> PARTS OF THE EXERCISE:
[1] In the text on Cognitive Principle Therapy, what are the four emotions said to be generated in the body?
[2] Translate this sentence from the text on Cognitive Principle Therapy into Spanish: "The other 200+ emotions are developed in the brain as stated by Lisa Feldman Barrett."
[3] Reproduce the passage of the text on Cognitive Principle Therapy between "The above 4" and "Lisa Feldman Barrett.", inclusive.

##### TEXT EXCERPT

Understanding Caring Versus Empathy
As of March 2021 Cognitive Principle Therapy has been upgraded to incorporate concepts from four areas/writers in psychology. These include:
-Stephen Porge's Polyvagal theory of the nervous system.
-Daniel Kahneman's "Thinking Fast and Slow" The concept of System 1 and System 2
-Dr. Iain McGilchrist's work on the left brain-right brain functional theory
-Lisa Feldman Barrett’s book on "How Emotions are Made"
The above 4 concepts have now been built into the Cognitive Principle Matrix to provide a different way of thinking about and treating psychological problems from a systems perspective.
The key starting point is to divide the brain and the body into System 1 [right brain] and System 2 [left brain] and accept that there are only four emotions generated in the body, namely fear, anger, sadness and happiness and these align with Polyvagal theory. [flight, fight, freeze and calmness]. The other 200+ emotions are developed in the brain as stated by Lisa Feldman Barrett.

##########
##### DATASET RECORDS

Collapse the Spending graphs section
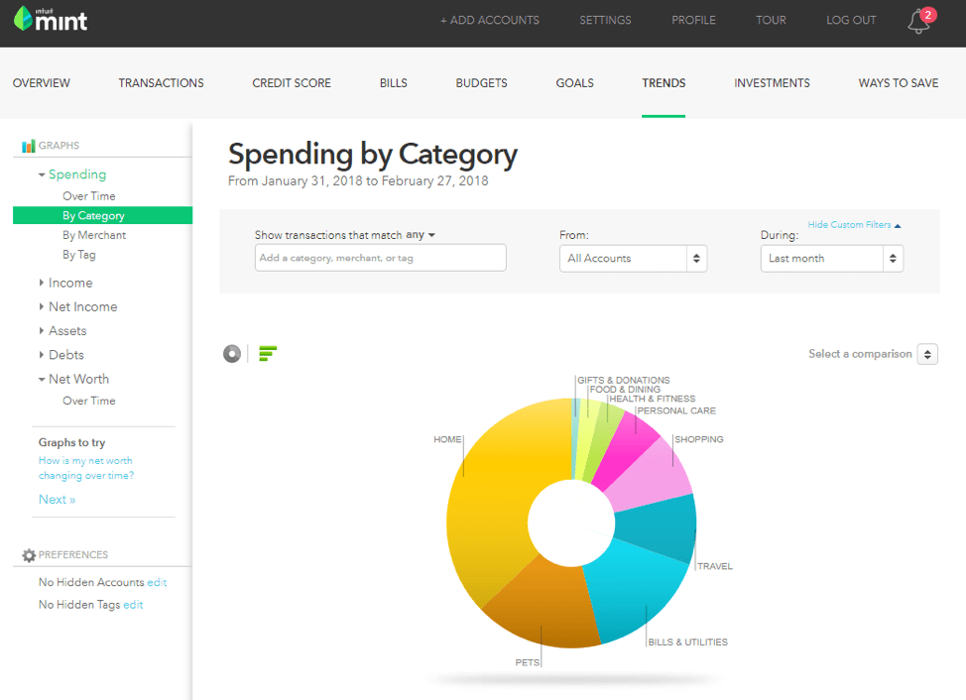The width and height of the screenshot is (966, 700). click(43, 174)
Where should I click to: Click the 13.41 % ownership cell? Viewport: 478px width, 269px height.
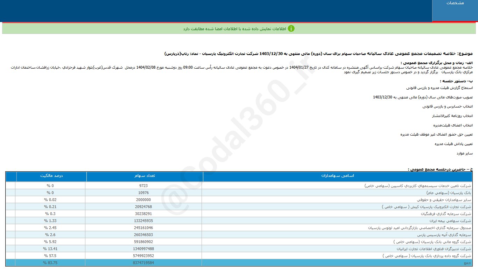tap(50, 249)
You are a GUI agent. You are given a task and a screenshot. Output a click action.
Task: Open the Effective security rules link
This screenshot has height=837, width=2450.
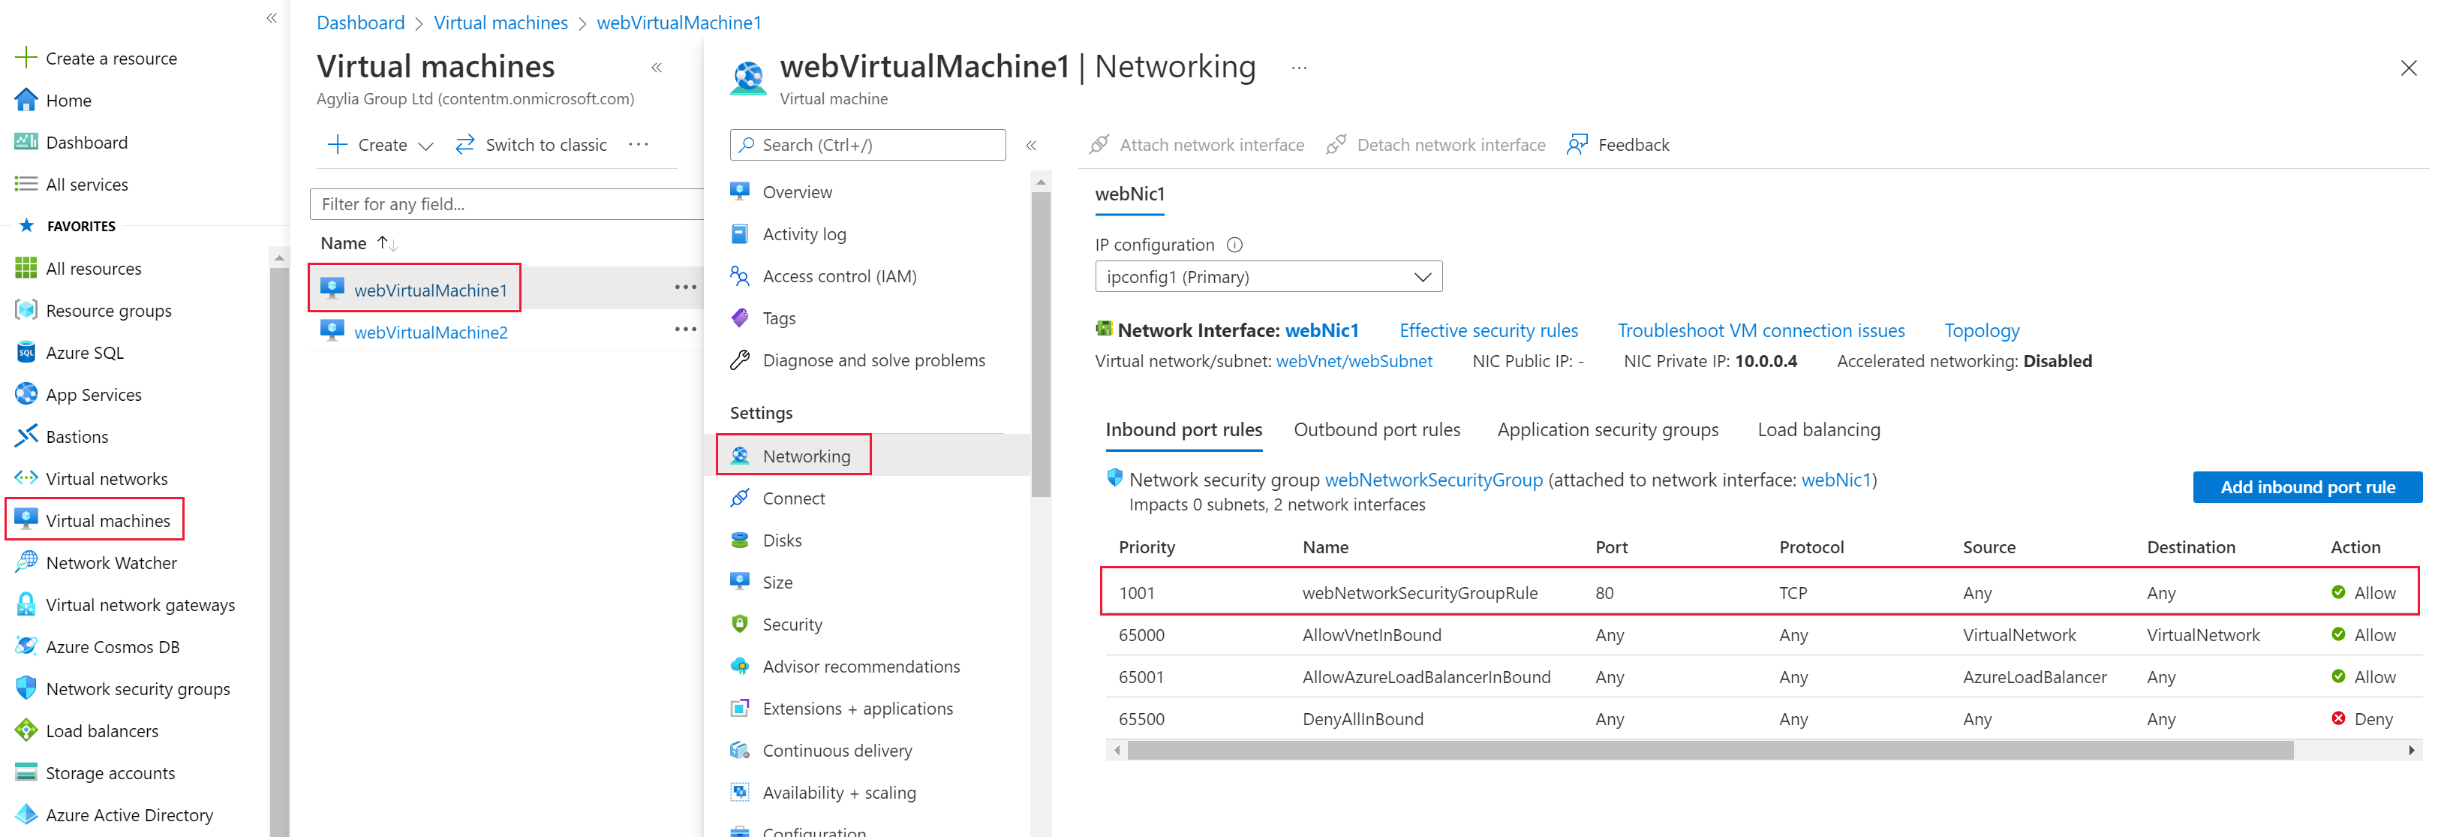click(1488, 331)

##########

> ANSWER SET:
[1] Fear, anger, sadness and happiness.

[2] Las otras más de 200 emociones se desarrollan en el cerebro, según lo afirmado por Lisa Feldman Barrett.

[3]
The above 4 concepts have now been built into the Cognitive Principle Matrix to provide a different way of thinking about and treating psychological problems from a systems perspective.
The key starting point is to divide the brain and the body into System 1 [right brain] and System 2 [left brain] and accept that there are only four emotions generated in the body, namely fear, anger, sadness and happiness and these align with Polyvagal theory. [flight, fight, freeze and calmness]. The other 200+ emotions are developed in the brain as stated by Lisa Feldman Barrett.